Effect of systematic tuberculosis detection on mortality in young children with severe pneumonia in countries with high incidence of tuberculosis: a stepped-wedge cluster-randomised trial.

Marcy O Wobudeya E Font H Vessière A Chabala C Khosa C Taguebue JV Moh R Mwanga-Amumpaire J Lounnas M Mulenga V Mavale S Chilundo J Rego D Nduna B Shankalala P Chirwa U De Lauzanne A Dim B Tiogouo Ngouana E Folquet Amorrissani M Cisse L Amon Tanoh Dick F Komena EA Kwedi Nolna S Businge G Natukunda N Cumbe S Mbekeka P Kim A Kheang C Pol S Maleche-Obimbo E Seddon JA Mao TE Graham SM Delacourt C Borand L Bonnet M
The Lancet. Infectious diseases 2022 Nov 14; . doi: 10.1016/S1473-3099(22)00668-5. Epub 2022 11 14


BACKGROUND: Tuberculosis diagnosis might be delayed or missed in children with severe pneumonia because this diagnosis is usually only considered in cases of prolonged symptoms or antibiotic failure. Systematic tuberculosis detection at hospital admission could increase case detection and reduce mortality.

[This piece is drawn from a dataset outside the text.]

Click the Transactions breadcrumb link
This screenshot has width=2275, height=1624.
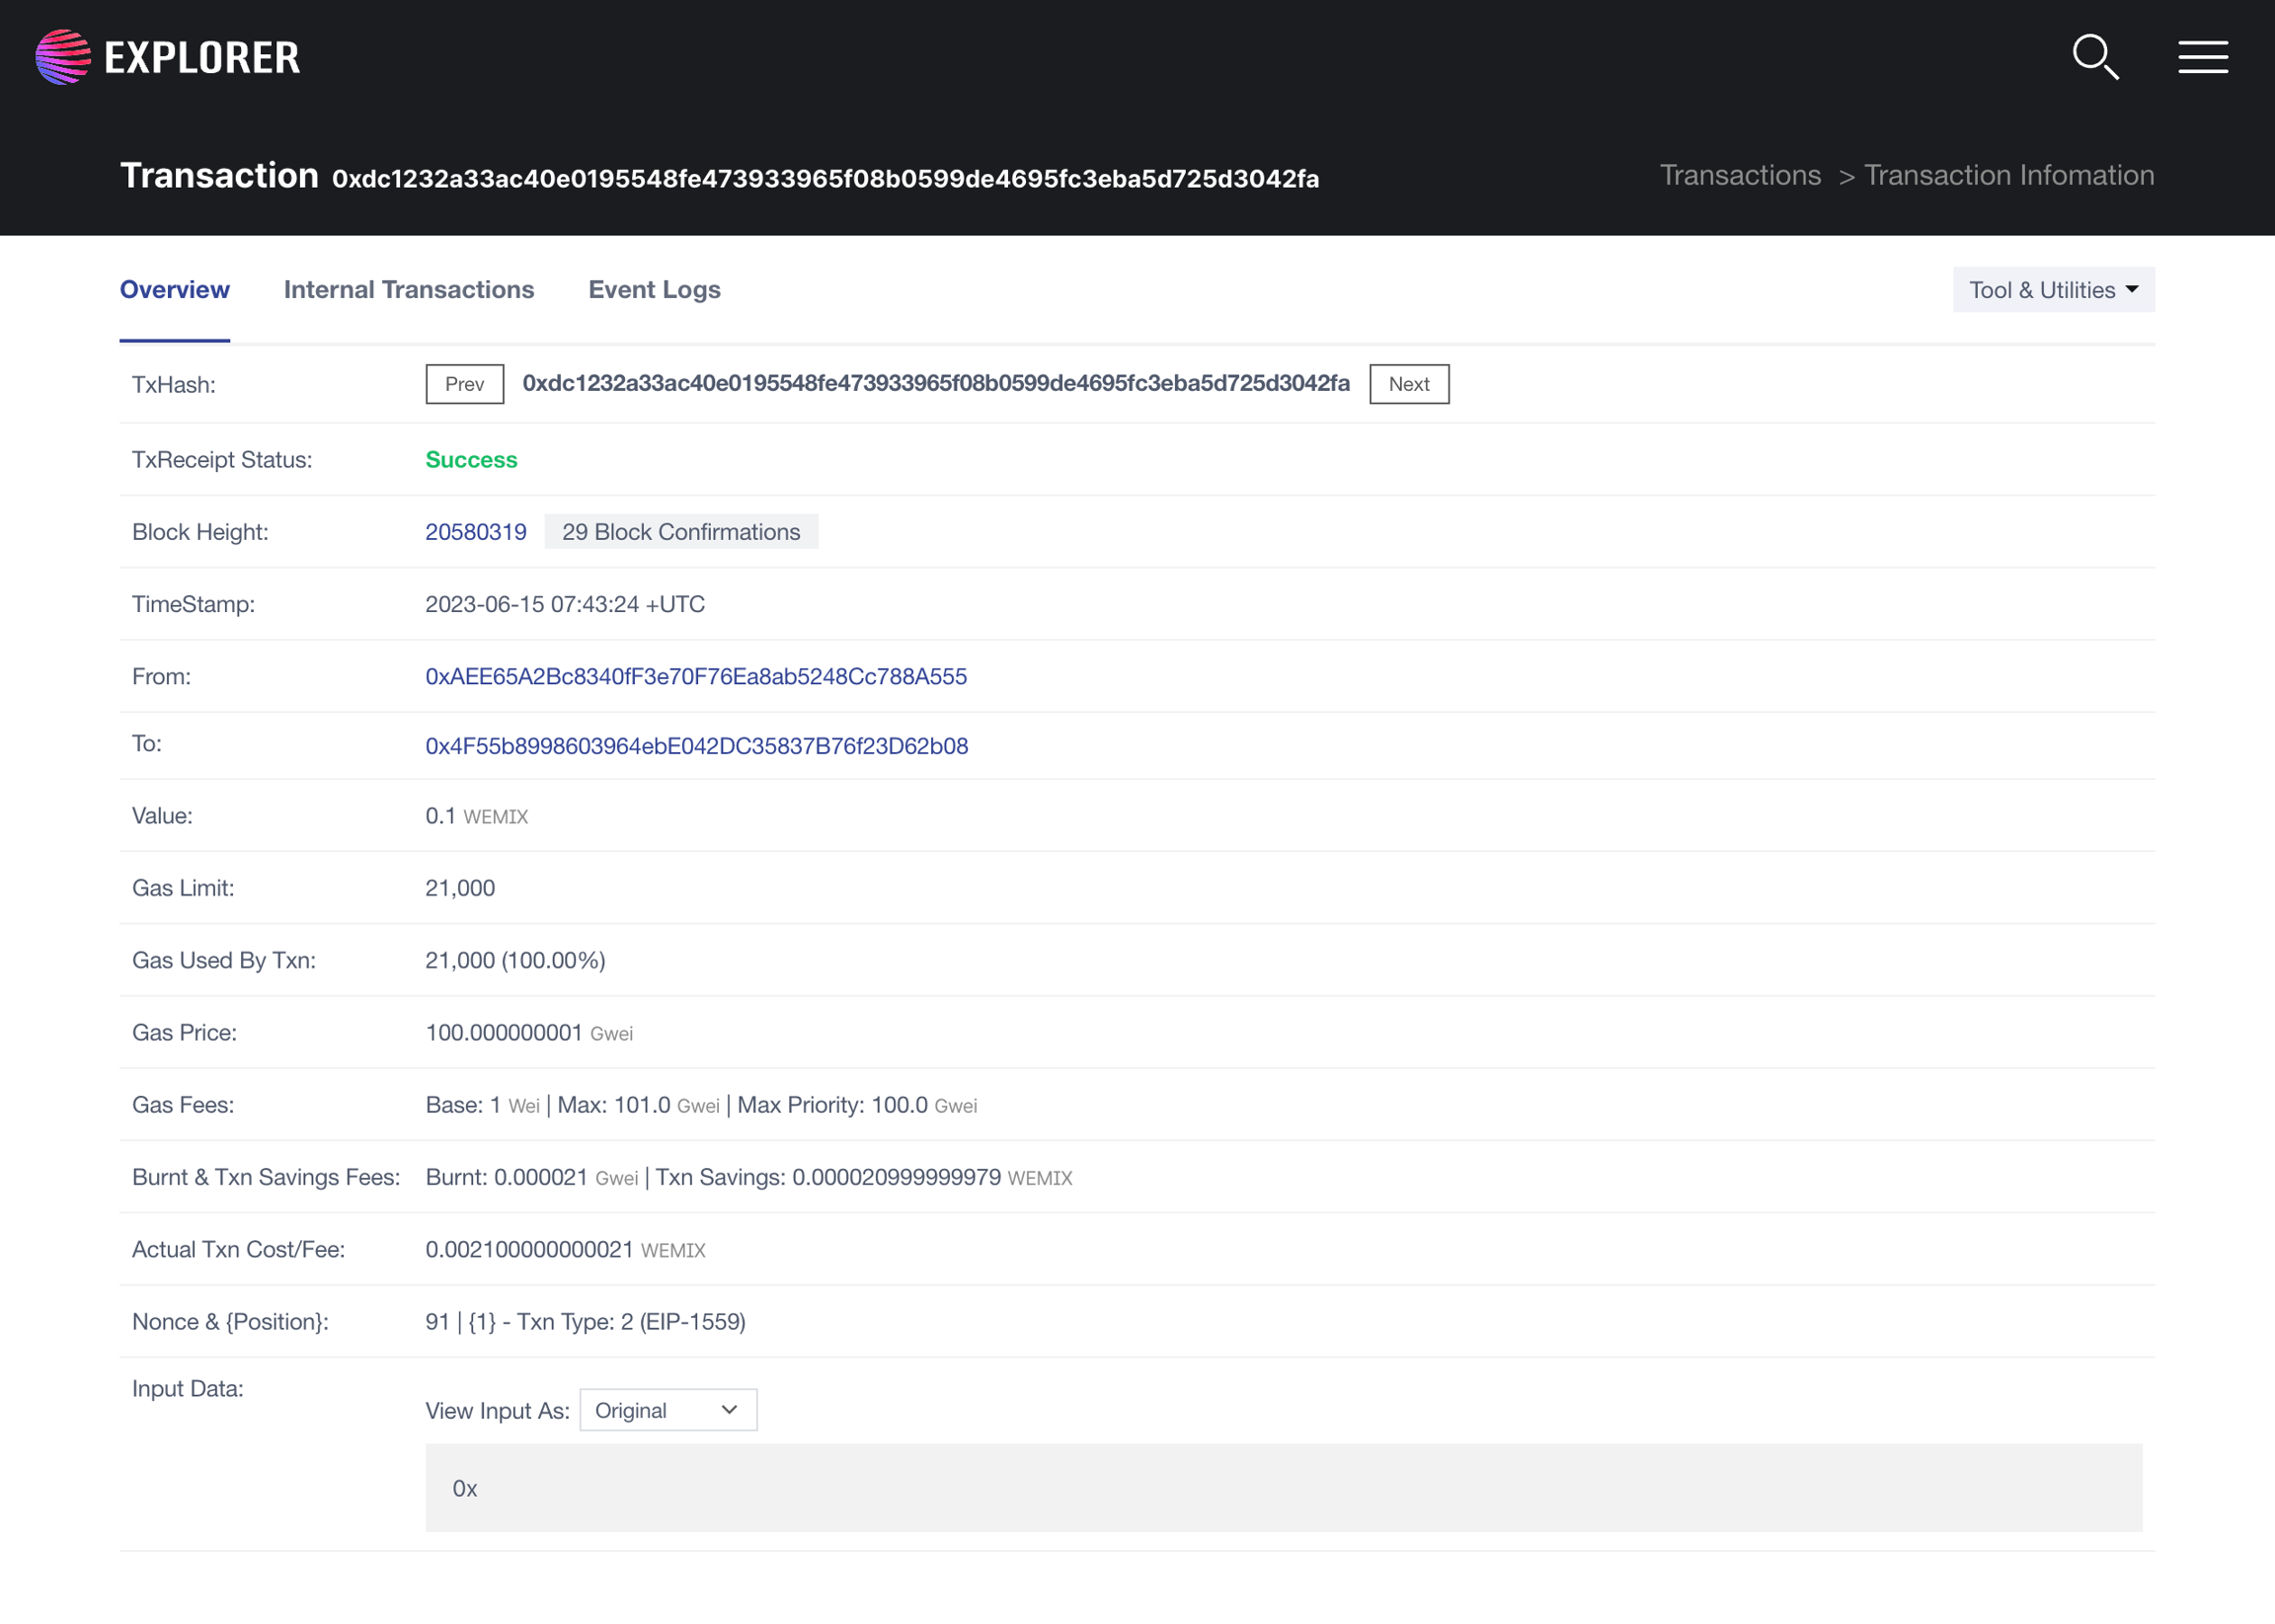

METHODS: We did a stepped-wedge cluster-randomised trial in 16 hospitals from six countries (Cambodia, Cameroon, Côte d'Ivoire, Mozambique, Uganda, and Zambia) with high incidence of tuberculosis. Children younger than 5 years with WHO-defined severe pneumonia received either the standard of care (control group) or standard of care plus Xpert MTB/RIF Ultra (Xpert Ultra; Cepheid, Sunnyvale, CA, USA) on nasopharyngeal aspirate and stool samples (intervention group). Clusters (hospitals) were progressively switched from control to intervention at 5-week intervals, using a computer-generated random sequence, stratified on incidence rate of tuberculosis at country level, and masked to teams until 5 weeks before switch. We assessed the effect of the intervention on primary (12-week all-cause mortality) and secondary (including tuberculosis diagnosis) outcomes, using generalised linear mixed models. The primary analysis was by intention to treat. We described outcomes in children with severe acute malnutrition in a post hoc analysis. This study is registered with ClinicalTrials.gov (NCT03831906) and the Pan African Clinical Trial Registry (PACTR202101615120643).

FINDINGS: From March 21, 2019, to March 30, 2021, we enrolled 1401 children in the control group and 1169 children in the intervention group. In the intervention group, 1140 (97·5%) children had nasopharyngeal aspirates and 942 (80·6%) had their stool collected; 24 (2·1%) had positive Xpert Ultra. At 12 weeks, 110 (7·9%) children in the control group and 91 (7·8%) children in the intervention group had died (adjusted odds ratio [OR] 0·986, 95% CI 0·597-1·630, p=0·957), and 74 (5·3%) children in the control group and 88 (7·5%) children in the intervention group had tuberculosis diagnosed (adjusted OR 1·238, 95% CI 0·696-2·202, p=0·467). In children with severe acute malnutrition, 57 (23·8%) of 240 children in the control group and 53 (17·8%) of 297 children in the intervention group died, and 36 (15·0%) of 240 children in the control group and 56 (18·9%) of 297 children in the intervention group were diagnosed with tuberculosis. The main adverse events associated with nasopharyngeal aspirates were samples with blood in 312 (27·3%) of 1147 children with nasopharyngeal aspirates attempted, dyspnoea or SpO less than 95% in 134 (11·4%) of children, and transient respiratory distress or SpO less than 90% in 59 (5·2%) children. There was no serious adverse event related to nasopharyngeal aspirates reported during the trial.

INTERPRETATION: Systematic molecular tuberculosis detection at hospital admission did not reduce mortality in children with severe pneumonia. High treatment and microbiological confirmation rates support more systematic use of Xpert Ultra in this group, notably in children with severe acute malnutrition.

FUNDING: Unitaid and L'Initiative.

TRANSLATION: For the French translation of the abstract see Supplementary Materials section.